Tavlada 4-0’dan maç verenlere uygulanan ceza uygulanacaktır.


Aristo'dan Üç tespit-üç tavsiye

Pers İmparatorluğu'nu yıkarak Yunanistan'dan Hindistan'a kadar uzanan büyük bir coğrafya parçasının hakimiyetini ele geçirip imparatorluk kurmuş, eski Yunan uygarlığının doğuya yayılmasında etkili olmuş ve
efsanevi bir kahramana dönüşmüş olan Büyük İskender, (Zeugma’yı onun generali kurdu) felsefenin duayeni sayılan ve batı düşüncesinin en önemli filozofundan biri olan Aristo'ya bir mektup yazar ve kendisine görüş bildirmesini ister:

"Zapt ettiğim topraklardaki insanları tahakkümüm altında tutabilmek için neler yapmalıyım?"
1- Ülkenin ileri gelen insanlarını sürgüne mi göndereyim?
2- Ülkenin ileri gelen insanlarını hapse mi atayım?
3- Ülkenin ileri gelen insanlarını kılıçtan mı geçireyim?

Aristo'nun tespiti şöyle olur:
1- Sürgünde toplanıp sana karşı başkaldırırlar.
2- Hapishaneler militan yuvası olur, kontrolden çıkar.
3- Onlardan Sonraki Kuşak İntikam Hırsıyla Büyür, tahtını sallar.
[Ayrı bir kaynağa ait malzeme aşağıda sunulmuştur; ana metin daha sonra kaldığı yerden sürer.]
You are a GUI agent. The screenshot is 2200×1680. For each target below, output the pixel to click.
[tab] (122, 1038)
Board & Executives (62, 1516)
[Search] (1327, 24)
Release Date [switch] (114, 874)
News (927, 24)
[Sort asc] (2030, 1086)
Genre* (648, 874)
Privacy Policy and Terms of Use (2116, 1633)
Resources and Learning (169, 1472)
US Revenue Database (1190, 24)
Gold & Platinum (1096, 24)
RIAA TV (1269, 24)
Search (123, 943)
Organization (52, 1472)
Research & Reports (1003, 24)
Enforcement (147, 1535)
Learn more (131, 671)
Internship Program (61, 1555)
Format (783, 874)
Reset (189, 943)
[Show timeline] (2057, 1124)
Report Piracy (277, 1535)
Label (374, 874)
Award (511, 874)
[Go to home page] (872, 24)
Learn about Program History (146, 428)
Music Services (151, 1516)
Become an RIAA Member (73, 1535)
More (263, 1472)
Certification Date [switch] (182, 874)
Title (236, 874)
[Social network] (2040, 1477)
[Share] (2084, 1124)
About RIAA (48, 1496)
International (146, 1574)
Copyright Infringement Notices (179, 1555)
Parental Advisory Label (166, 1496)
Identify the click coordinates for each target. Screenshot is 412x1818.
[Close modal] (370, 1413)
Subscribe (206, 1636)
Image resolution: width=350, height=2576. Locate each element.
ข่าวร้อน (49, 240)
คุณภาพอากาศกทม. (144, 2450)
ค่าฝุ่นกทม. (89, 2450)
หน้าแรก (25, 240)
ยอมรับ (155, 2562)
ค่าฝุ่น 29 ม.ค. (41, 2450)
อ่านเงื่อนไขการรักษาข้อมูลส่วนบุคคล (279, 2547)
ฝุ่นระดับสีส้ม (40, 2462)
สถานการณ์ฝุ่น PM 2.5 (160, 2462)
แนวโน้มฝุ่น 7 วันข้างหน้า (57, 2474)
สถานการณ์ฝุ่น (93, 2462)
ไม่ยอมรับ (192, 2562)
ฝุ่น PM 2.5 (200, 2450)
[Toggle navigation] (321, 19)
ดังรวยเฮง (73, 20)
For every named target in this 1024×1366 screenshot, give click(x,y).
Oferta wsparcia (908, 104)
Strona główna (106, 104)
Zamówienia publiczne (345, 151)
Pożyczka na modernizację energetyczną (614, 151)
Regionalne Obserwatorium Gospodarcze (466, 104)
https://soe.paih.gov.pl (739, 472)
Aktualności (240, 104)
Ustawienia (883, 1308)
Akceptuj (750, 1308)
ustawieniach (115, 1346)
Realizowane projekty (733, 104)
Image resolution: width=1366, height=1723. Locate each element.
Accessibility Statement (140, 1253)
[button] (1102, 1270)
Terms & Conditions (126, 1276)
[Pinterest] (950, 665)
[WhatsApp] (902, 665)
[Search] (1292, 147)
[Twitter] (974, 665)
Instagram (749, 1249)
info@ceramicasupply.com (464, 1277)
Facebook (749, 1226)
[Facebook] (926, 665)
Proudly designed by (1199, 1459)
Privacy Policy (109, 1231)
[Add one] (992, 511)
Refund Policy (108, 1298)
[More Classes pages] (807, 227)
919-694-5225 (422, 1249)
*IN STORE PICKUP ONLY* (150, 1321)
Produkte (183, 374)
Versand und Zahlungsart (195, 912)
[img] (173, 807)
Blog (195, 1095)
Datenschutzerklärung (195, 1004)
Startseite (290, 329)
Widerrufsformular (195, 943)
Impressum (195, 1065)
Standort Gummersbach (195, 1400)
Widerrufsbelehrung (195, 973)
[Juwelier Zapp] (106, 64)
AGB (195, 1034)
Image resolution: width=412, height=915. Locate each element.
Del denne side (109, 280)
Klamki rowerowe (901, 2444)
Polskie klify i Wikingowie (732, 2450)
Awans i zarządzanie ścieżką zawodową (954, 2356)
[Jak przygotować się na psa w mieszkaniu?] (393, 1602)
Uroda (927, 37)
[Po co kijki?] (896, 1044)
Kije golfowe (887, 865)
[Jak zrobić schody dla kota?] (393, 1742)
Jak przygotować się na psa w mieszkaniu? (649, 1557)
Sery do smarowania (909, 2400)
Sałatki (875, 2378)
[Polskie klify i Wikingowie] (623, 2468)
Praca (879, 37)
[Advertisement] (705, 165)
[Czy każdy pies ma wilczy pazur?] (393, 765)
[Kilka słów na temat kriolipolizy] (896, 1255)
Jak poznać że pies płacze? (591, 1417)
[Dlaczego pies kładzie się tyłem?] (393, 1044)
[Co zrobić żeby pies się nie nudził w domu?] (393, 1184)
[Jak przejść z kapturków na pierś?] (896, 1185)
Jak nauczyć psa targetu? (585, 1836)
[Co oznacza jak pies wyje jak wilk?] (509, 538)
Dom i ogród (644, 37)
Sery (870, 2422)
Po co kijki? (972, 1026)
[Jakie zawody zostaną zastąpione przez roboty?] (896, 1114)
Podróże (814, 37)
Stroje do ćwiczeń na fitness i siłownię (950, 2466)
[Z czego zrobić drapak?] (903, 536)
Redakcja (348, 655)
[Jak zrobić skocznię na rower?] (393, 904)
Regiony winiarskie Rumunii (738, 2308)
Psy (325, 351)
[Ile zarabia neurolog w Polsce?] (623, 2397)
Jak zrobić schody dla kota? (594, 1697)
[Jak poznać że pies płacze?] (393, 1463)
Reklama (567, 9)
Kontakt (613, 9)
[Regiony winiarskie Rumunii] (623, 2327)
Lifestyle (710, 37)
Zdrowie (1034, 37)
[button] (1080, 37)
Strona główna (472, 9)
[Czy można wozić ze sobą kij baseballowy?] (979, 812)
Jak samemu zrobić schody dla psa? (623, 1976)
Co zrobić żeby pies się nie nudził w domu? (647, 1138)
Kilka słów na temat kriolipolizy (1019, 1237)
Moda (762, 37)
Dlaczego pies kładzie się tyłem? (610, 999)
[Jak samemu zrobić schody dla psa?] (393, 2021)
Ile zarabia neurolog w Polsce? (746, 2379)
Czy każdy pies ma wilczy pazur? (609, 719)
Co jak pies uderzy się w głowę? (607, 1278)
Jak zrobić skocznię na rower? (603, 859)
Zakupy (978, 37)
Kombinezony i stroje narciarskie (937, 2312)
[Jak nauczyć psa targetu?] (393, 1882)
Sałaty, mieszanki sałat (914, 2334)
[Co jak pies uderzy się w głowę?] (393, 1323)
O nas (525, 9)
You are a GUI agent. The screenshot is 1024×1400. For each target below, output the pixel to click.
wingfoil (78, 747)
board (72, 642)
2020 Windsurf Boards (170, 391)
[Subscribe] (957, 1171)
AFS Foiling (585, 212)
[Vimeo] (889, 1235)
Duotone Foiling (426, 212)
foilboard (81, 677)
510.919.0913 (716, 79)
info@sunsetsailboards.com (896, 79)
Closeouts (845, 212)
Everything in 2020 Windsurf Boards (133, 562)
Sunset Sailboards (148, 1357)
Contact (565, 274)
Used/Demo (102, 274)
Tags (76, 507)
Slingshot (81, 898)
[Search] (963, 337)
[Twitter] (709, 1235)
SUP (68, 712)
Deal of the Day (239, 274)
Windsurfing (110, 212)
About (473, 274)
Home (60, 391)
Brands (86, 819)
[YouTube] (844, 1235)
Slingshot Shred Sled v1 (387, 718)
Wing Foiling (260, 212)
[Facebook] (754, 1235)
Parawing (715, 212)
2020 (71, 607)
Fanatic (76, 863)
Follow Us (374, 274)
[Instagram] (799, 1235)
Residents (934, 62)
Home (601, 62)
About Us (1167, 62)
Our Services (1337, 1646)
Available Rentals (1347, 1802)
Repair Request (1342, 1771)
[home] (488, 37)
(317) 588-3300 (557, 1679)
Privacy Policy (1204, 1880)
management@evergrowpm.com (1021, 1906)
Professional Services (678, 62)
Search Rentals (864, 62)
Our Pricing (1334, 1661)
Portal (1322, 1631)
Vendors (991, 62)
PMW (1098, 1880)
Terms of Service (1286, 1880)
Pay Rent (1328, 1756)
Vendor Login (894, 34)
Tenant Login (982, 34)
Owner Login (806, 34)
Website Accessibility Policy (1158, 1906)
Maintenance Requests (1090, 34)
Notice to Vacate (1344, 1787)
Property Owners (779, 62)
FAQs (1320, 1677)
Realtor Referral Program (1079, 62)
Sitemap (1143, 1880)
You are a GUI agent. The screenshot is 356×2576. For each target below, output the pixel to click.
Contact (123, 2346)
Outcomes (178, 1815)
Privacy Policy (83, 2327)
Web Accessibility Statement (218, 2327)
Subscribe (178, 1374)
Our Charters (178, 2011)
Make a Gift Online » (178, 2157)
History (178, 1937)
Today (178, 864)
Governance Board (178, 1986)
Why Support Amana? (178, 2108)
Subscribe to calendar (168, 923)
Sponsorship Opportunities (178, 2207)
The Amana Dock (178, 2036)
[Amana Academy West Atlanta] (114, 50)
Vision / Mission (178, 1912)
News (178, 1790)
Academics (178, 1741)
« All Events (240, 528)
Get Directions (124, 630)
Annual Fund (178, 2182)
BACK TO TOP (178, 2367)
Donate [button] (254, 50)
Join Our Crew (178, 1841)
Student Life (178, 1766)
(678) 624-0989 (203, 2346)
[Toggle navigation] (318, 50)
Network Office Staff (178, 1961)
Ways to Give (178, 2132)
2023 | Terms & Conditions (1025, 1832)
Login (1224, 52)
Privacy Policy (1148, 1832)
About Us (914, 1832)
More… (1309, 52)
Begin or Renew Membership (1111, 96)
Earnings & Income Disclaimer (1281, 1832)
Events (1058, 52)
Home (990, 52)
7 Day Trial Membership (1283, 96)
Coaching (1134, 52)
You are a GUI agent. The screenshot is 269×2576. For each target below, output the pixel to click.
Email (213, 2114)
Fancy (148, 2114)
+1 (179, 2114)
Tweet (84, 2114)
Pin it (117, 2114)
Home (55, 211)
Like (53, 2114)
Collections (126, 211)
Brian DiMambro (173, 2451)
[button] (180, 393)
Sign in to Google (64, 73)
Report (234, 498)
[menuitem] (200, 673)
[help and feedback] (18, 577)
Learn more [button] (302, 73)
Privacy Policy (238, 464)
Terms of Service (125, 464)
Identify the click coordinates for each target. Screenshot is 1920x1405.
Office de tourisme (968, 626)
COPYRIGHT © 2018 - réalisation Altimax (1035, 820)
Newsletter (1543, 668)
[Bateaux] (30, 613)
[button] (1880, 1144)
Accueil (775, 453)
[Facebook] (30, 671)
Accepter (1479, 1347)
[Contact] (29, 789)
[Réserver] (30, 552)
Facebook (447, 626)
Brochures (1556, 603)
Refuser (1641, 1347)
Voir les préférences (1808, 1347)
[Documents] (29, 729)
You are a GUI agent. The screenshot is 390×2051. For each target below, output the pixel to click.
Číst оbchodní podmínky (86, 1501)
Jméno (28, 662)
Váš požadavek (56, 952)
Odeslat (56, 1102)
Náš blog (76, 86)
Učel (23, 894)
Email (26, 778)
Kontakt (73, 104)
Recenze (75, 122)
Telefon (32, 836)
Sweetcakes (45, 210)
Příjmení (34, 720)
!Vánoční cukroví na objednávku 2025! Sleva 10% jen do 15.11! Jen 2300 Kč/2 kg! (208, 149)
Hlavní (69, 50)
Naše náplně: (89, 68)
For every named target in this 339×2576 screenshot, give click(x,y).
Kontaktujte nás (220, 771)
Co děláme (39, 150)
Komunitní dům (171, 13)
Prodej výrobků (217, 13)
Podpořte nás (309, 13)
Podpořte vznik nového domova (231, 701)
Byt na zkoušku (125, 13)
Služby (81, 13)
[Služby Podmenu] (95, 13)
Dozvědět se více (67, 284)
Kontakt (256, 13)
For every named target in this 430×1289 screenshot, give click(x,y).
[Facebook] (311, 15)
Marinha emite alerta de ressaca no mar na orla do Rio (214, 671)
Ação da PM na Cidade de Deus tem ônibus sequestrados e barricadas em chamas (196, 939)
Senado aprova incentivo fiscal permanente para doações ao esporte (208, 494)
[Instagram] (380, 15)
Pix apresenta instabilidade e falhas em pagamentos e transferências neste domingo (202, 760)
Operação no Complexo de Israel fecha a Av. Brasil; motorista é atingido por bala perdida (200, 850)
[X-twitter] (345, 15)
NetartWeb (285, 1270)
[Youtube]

Çözüm olarak da şu nasihati verir:
1- İnsanların arasına nifak tohumları ekeceksin.
2- Birbirleriyle savaşınca hakem olarak kendini kabul ettireceksin.
3- Ama anlaşmaya giden bütün yolları tıkayacaksın.




Zekat vermek


Önemli bir sanayicimiz, “Dağıttıkça Allah iki katını veriyor” buyurmuş.
İslam’ın 5 şartından birisi olan ‘Zekat vermek’ dinimizin direği niteliğindedir.
Allah herkese nasip etsin.
Ama dünyevi işlerle uhrevi işleri birbirine karıştırmamak gerekir. Önce vergini vereceksin.
Aksi halde medeni kanunları ihlal etmiş olursun!
Herkesin kendine özgü bir paylaşma sistemi olmaz, olmamalı.
Gaziantep; Türkiye’nin en önemli sanayi, ticaret ve ihracat kentlerininden biridir. Büyük kazanımları olması gereken bu şehir, ne acıdır ki, bütçesini denkleştirmek için merkezi hükümetten para almaktadır. Bütçesi açık vermektedir. Oysa ki, Gaziantep’ten beklenen her zaman bütçesinin fazla vermesidir.
Devletin bütün imkanlarını kullan, büyük teşvikler al, Türkiye’nin en önemli iki sanayi kuruluşunun sahibiyim de, sonra da vergi verme!
Eeeh, ben işimin, ailemin zekatını veriyorum ya, demenin Tanrı katında ne değeri vardır bilemiyorum. Bilenler beni uyarırsa, cümle aleme örnek olsun diye yazarım.